The Space Flight Operations Facility (SFOF) is at the Jet Propulsion Laboratory (JPL) in Pasadena, California. The SFOF is where spacecraft tracking and scientific data are received and processed from JPL's Deep Space Network.
The SFOF was constructed in 1963 and is composed of three floors and a basement. The SFOF is a square building with a standby powerhouse extending from the basement on the west side. The entire structure encloses 122,074 square feet. All parts of the building, except for parts of the basement and the standby power house, are air-conditioned to precise tolerances. The exterior of the structure has a rock and concrete face.
At the heart of the SFOF is the Network Operations Control Center which provides a centralized control point for NASA's Deep Space Network. The Network Operations Control Center has two separate functional elements: Network Operations Control and Network Data Processing.
The Network Operations Control Center houses control consoles, video displays, projection screens, status and operation displays, closed circuit television communication links and telephones necessary to control and monitor deep space flight operations. The Network Data Processing Center houses the computers and the data storage and processing facilities necessary to support the Network Operations Control Center. Other areas of the building house offices, public viewing areas and additional support facilities for the Network Operations Control Center.
The SFOF is an active NASA facility supporting various ongoing NASA projects including the tracking of the Voyager Spacecraft. It has continually been modified and its equipment upgraded since it was built and put into operation in 1964.
STATEMENT OF SIGNIFICANCE
The Jet Propulsion Laboratory from the beginning of its association with NASA in 1958 has served as the primary NASA center for the unmanned exploration of the planets. The first version of the Space Flight Operations Facility was built in 1958 to support the Explorer 1 satellite. This mission control center was in a single room that housed all the communications, recording, and other support equipment necessary for Explorer 1. By 1961, with the coming of Project Ranger to explore the moon, it was obvious that a more elaborate mission control center was necessary. The Space Flight Operations Facility was constructed to replace the original Explorer 1 mission control center and to provide the depth of technical support needed by newer generations of unmanned spacecraft.
The Space Flight Operations Facility was constructed to be part of the Deep Space Network (DSN). The main elements in the DSN are the Deep Space Instrumentation Facility (DSIF), the Ground Communications System (GCS), and the Space Flight Operations Facility (SFOF).
The DSIF is a network of tracking and communications stations located approximately 120 degrees apart in longitude to insure that a spacecraft is always within the field of at least one of the tracking stations.
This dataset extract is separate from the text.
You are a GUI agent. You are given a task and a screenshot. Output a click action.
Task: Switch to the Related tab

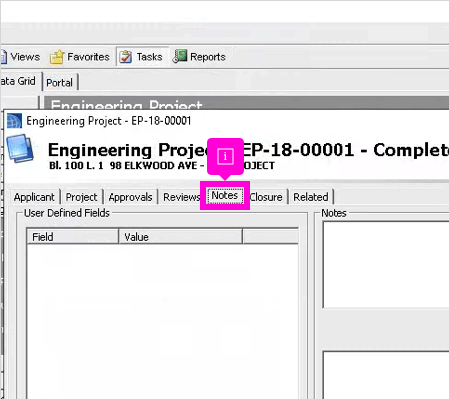tap(311, 197)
The GCS consists of voice, teletype and high speed data circuits that link each tracking station with both Cape Canaveral and the SPOF.
The SPOF at the Jet Propulsion Laboratory is the focal point of the Deep Space Network. The Space Flight Operations Facility is significant because it is the hub of the vast communications network through which NASA controls its unmanned spacecraft flying in deep space. Commands that control spacecraft flying millions of miles from the earth are sent from the Network Control Center in the Space Flight Operations Facility. Scientific and engineering information generated by unmanned spacecraft is transmitted to the Space Flight Operations Facility. Inasmuch as the Jet Propulsion Laboratory is NASA's primary center for the unmanned exploration of the planets, the Space Flight Operations Facility is the heart and mind of the Jet Propulsion Laboratory. The Mariner, Viking. Pioneer, and Voyager projects that have explored the planets and solar environment have all been controlled for at least part of their missions in this facility. The vast harvest of scientific information concerning the planets and the universe gathered by these spacecraft first saw the light of day and were read by technicians working in the Space Flight Operations Facility.
The scale of the achievements of NASA's planetary exploration program over the last twenty years is staggering. Like the great early explorers of human history, Columbus, Magellan, Balboa, Cortes, and Champlain the unmanned space craft of NASA, Ranger, Mariner, Pioneer, Viking and Voyager have opened new worlds to human understanding and comprehension. The Space Flight Operations Facility for this period of time has been at the heart of this operation. Through the achievements of modern technology and communications the entire human family was able to travel to the planets and experience the thrill of discovery. The Space Flight Operations Facility is the symbol of this technology and the resource most closely associated with the unmanned planetary exploration program of the Jet Propulsion Laboratory and the National Aeronautics and Space Administration.